TO DO
Can you reproduce everything from "Given: Click the globe public visibility icon" down to "Looking at the screenshot, I should coord(94,185).", swapping "Given" for "Instruction" and leaving the rest unchanged?
------ DATA LINES
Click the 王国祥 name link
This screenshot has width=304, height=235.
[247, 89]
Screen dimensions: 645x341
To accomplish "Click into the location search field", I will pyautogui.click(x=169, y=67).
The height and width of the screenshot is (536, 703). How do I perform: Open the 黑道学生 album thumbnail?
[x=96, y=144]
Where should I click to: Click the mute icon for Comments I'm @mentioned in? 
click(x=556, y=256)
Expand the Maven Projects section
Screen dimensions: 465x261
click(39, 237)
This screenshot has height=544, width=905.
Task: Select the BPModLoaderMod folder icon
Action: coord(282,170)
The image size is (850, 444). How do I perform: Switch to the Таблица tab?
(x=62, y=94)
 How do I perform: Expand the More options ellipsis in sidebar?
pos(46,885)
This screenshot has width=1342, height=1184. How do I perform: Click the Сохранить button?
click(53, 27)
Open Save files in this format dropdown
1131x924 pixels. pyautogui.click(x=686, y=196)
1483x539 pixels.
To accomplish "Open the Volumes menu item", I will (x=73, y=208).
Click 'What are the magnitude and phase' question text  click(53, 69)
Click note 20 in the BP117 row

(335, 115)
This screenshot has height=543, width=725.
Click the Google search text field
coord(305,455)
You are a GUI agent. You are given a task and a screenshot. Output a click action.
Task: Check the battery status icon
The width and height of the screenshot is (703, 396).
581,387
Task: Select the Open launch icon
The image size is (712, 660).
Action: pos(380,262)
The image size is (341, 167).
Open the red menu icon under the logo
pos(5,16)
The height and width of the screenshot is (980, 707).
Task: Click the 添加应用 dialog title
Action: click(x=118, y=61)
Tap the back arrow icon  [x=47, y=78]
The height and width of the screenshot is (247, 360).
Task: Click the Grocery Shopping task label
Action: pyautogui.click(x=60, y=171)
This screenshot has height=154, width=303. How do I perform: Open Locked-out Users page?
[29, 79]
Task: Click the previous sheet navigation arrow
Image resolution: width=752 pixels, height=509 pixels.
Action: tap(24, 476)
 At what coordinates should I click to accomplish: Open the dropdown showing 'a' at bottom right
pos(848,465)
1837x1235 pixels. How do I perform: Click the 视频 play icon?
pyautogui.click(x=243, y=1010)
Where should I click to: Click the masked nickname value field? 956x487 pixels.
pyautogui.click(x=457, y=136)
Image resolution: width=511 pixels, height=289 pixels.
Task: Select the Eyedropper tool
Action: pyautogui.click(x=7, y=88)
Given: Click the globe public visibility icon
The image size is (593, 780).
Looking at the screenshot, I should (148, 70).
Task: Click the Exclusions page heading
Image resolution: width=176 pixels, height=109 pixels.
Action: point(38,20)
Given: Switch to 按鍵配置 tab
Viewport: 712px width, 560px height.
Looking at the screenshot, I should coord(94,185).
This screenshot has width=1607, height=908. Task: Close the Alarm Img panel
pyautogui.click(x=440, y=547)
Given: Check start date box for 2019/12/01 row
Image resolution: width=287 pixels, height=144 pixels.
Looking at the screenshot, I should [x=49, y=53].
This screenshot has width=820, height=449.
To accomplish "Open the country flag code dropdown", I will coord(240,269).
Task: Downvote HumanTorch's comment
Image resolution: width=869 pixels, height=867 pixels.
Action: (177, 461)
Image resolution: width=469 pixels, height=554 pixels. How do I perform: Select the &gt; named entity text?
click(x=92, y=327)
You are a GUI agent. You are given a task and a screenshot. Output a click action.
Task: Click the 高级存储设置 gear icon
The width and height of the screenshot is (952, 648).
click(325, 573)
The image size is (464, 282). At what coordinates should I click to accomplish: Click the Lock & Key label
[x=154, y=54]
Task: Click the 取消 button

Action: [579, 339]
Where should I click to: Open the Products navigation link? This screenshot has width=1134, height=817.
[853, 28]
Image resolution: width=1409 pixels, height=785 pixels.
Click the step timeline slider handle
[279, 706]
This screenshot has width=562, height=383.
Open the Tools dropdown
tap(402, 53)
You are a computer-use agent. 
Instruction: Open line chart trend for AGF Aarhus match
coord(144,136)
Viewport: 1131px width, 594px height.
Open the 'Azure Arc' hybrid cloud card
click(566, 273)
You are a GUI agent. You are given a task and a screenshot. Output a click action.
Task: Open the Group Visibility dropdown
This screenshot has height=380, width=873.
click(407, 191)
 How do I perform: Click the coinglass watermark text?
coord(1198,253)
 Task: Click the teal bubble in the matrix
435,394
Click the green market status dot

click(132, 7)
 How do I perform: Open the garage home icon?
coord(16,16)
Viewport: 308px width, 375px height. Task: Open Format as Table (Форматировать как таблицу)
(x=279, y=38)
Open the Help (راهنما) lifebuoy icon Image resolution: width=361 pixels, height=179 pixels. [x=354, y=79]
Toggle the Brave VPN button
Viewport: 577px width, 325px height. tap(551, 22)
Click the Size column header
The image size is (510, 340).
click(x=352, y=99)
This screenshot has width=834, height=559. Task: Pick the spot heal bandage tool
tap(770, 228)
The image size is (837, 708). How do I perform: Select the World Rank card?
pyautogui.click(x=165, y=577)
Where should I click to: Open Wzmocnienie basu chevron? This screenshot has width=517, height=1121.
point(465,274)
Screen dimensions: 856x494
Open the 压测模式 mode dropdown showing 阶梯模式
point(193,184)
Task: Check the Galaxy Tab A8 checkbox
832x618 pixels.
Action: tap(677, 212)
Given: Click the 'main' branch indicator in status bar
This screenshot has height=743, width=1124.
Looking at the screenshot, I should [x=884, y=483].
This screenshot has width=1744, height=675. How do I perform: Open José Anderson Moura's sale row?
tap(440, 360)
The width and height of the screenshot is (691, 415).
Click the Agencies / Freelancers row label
------------
RESPONSE BELOW
Instruction: Click the globe public visibility icon
The image size is (593, 780).
Looking at the screenshot, I should (148, 70).
Task: Click the Exclusions page heading
Image resolution: width=176 pixels, height=109 pixels.
Action: point(38,20)
Instruction: Switch to 按鍵配置 tab
Viewport: 712px width, 560px height.
Looking at the screenshot, I should coord(94,185).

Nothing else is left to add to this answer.